Marion Guénard, collaboration spéciale LA PRESSE

Femmes voilées d'un côté, hommes de l'autre: des centaines de militants des Frères musulmans sont postés les uns après les autres, tous les trois mètres, au bord de la route poussiéreuse qui longe le Nil sur plusieurs dizaines de kilomètres dans le delta. Debout, face à la circulation chaotique, ils tiennent à la main une affiche de leur candidat, Mohamed Morsi, qui bat la campagne dans le nord du pays.

Lors des derniers jours de campagne, les Frères musulmans ont voulu frapper fort en organisant des chaînes humaines d'Assouan à Alexandrie. La démonstration de force visait à faire oublier les débuts laborieux de leur candidat, inconnu du grand public il y a encore quelques semaines. Mohamed Morsi, surnommé la roue de secours, n'était pas au départ destiné à concourir. Technocrate de l'ombre, sans grand charisme, il a dû remplacer au pied levé Khairat el Shater, numéro deux de la confrérie, dont la candidature a été disqualifiée par la commission électorale.

Embourbés dans une guerre stérile pour le partage du pouvoir avec le Conseil suprême des forces armées, à la tête du pays depuis la chute de Moubarak, les Frères musulmans ont également dû faire face à un mécontentement croissant au cours des derniers mois. Première force politique du pays, ils ont, avec leur parti Liberté et Justice, remporté une large victoire aux législatives de l'hiver dernier en gagnant 45% des sièges du Parlement, mais n'ont pas pu depuis transformer l'essai.

«Nous avons le pouvoir législatif, mais nous ne pouvons rien en faire car l'exécutif, piloté par l'armée, ne ratifie pas nos lois. C'est pour cela que nous présentons un candidat à la présidentielle», explique Mohamed Gouda, chef de campagne pour le gouvernorat de Qalioubiya, dans le delta.

Population sceptique

Par conséquent, après quatre mois de paralysie politique, l'image des Frères musulmans s'est largement dégradée aux yeux de la population, qui ne voit dans leur exercice que des promesses non tenues. «Ils n'ont rien fait pour le pays et, en plus, ils n'ont cessé de mentir. Au départ, ils avaient promis qu'ils ne présenteraient pas de candidat! s'offusque Mahmoud, chauffeur de taxi au Caire. Je voterai pour un homme capable de restaurer l'ordre, Amr Moussa ou Ahmed Chafiq!»

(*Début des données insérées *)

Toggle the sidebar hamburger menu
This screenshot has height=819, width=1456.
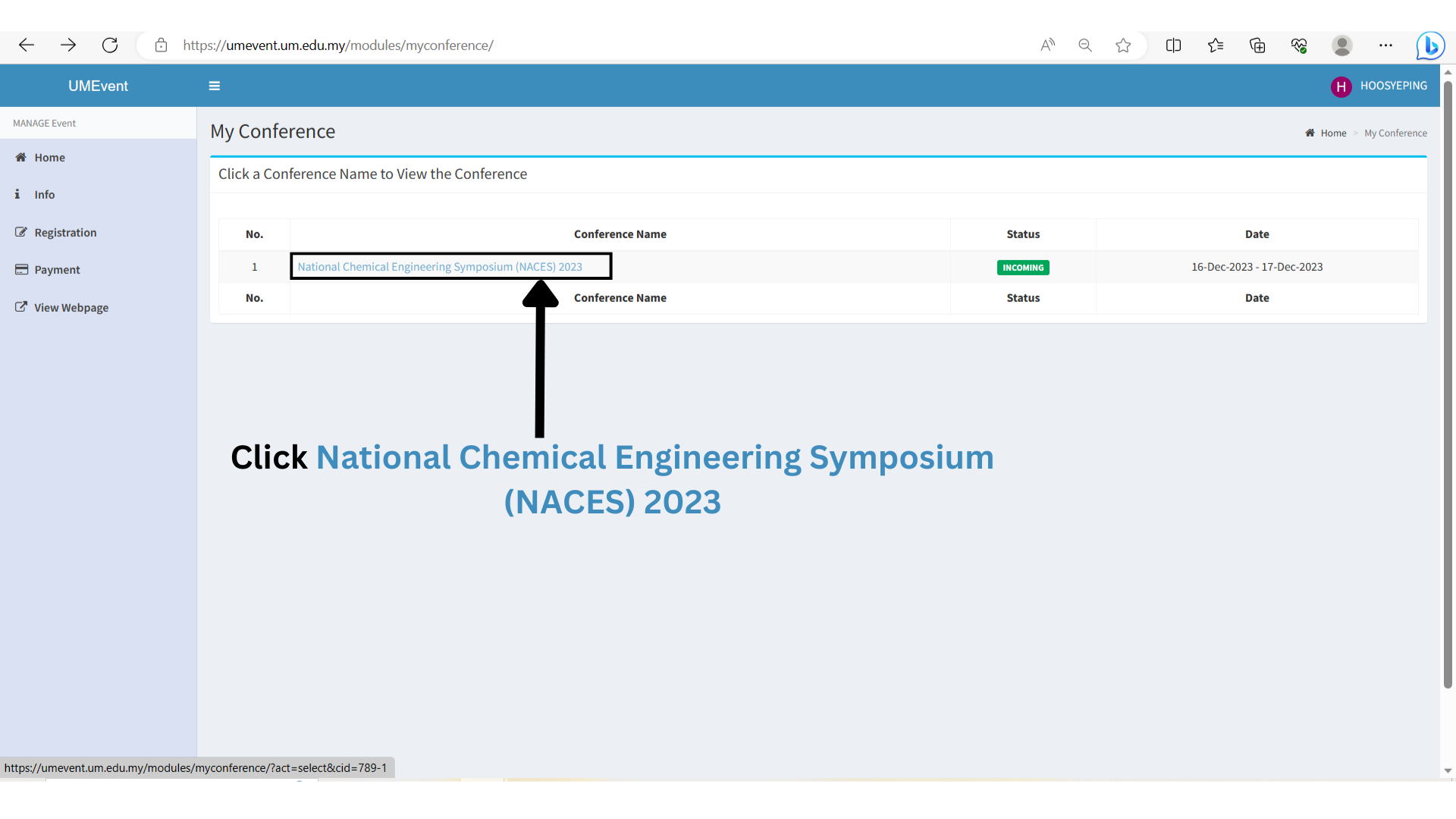click(215, 86)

Ces anciens du système de Moubarak ne sont pas les seuls à représenter un danger pour les Frères musulmans. Abdel Moneim Aboul Fotouh, ancien membre influent banni de la confrérie il y a un an pour ses ambitions présidentielles, fait figure de trouble-fête. Islamiste modéré, il a su gagner en quelques mois le soutien d'une large part de la population, rassemblant des sympathisants de l'extrême gauche aux salafistes. Anti-armée, il critique régulièrement les Frères pour s'être compromis avec les militaires. Cette position lui a permis de gagner les faveurs des révolutionnaires, y compris de jeunes Frères musulmans qui se sont détournés de la confrérie, au cours des derniers mois, pour se joindre à sa campagne. «Il a un programme au service de l'Égypte et non au service de ses propres ambitions. Les Frères, eux, ne pensent qu'à garantir leurs propres intérêts», s'indigne Omar, étudiant de 19 ans issu d'une famille qui appuie les Frères musulmans.

Pourtant, personne ne peut dire avec certitude qui sera au second tour. On disait les Frères perdus, mais c'est sans compter la puissante machine électorale de la confrérie, d'une redoutable efficacité dans les zones populaires et rurales. Aboul Fotouh, en manque de financement, a dû pour sa part suspendre sa campagne dès vendredi dernier, alors qu'Amr Moussa est toujours annoncé en tête des sondages.